Chemische Substanz in Arztpraxis sorgt für Großeinsatz


Westerland (ots) – Gegen 07.30 Uhr wurden am Freitagmorgen die Einsatzkräfte der Feuerwehr Westerland durch die Leitstelle NORD zu einer Arztpraxis in Westerland auf Sylt gerufen. In der Arztpraxis sei eine übelriechende, chemische Substanz festgestellt worden, die beim Einatmen die Atemwege reize. 

Der Einsatzleiter der Feuerwehr forderte für den weiteren Einsatz den Löschzug Gefahrgut Sylt sowie vorsorglich den Rettungsdienst an, da drei Personen über Reizungen der Atemwege klagten. Die Personen wurden mit RTW in das Krankenhaus nach Westerland gebracht, konnten nach ambulanter Behandlung aber wieder entlassen werden.

Zusätzlich zu den Einsatzkräften der Feuerwehr, des Rettungsdienstes und der Polizei wurde die Schnell-Einsatz-Gruppe Betreuung Sylt alarmiert, um die Einsatzkräfte vor Ort mit Heißgetränken zu versorgen.

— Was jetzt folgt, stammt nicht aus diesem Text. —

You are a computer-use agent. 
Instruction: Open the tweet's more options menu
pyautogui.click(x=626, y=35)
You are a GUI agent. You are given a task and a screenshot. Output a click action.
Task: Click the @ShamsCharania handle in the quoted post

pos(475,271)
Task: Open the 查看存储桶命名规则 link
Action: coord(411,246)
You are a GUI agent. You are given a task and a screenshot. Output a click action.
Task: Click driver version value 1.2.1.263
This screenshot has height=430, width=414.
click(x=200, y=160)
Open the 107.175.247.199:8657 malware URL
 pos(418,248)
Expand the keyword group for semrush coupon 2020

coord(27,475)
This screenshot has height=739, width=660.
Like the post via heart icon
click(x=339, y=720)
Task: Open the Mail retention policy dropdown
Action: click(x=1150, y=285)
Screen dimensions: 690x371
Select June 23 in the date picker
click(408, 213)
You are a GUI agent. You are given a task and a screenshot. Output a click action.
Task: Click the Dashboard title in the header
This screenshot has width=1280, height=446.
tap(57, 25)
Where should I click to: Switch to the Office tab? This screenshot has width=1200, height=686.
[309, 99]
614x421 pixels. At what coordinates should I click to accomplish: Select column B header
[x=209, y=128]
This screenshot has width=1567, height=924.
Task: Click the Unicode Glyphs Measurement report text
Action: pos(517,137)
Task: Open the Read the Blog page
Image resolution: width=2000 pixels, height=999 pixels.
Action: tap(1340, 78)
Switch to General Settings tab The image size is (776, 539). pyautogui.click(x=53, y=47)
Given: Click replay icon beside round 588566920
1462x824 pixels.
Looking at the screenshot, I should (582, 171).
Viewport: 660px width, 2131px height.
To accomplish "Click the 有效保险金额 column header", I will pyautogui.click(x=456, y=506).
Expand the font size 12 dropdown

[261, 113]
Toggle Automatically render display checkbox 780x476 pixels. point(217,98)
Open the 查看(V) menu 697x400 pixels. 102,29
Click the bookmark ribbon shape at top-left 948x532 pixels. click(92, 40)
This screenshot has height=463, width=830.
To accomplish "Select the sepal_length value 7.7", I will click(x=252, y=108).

Die Analyse der Substanz bereitete Probleme. Die Polizei spricht von dem Verdacht, dass es sich um Buttersäure handeln könnte. Zur endgültigen Identifikation wurde die Stoffidentifikationsgruppe der Hamburger Berufsfeuerwehr um Amtshilfe gebeten. 

Um sicherzugehen brachte ein Einsatzwagen der Feuerwehr Sylt eine Probe zur Hamburger Umweltwache. Weil das Feuerwehrfahrzeug den so genannten Sylt-Shuttle (Bahnverbindung zum Festland) nutzen musste und eine Lokomotive technische Probleme hatte, verzögerte sich die Fahrt nach Hamburg.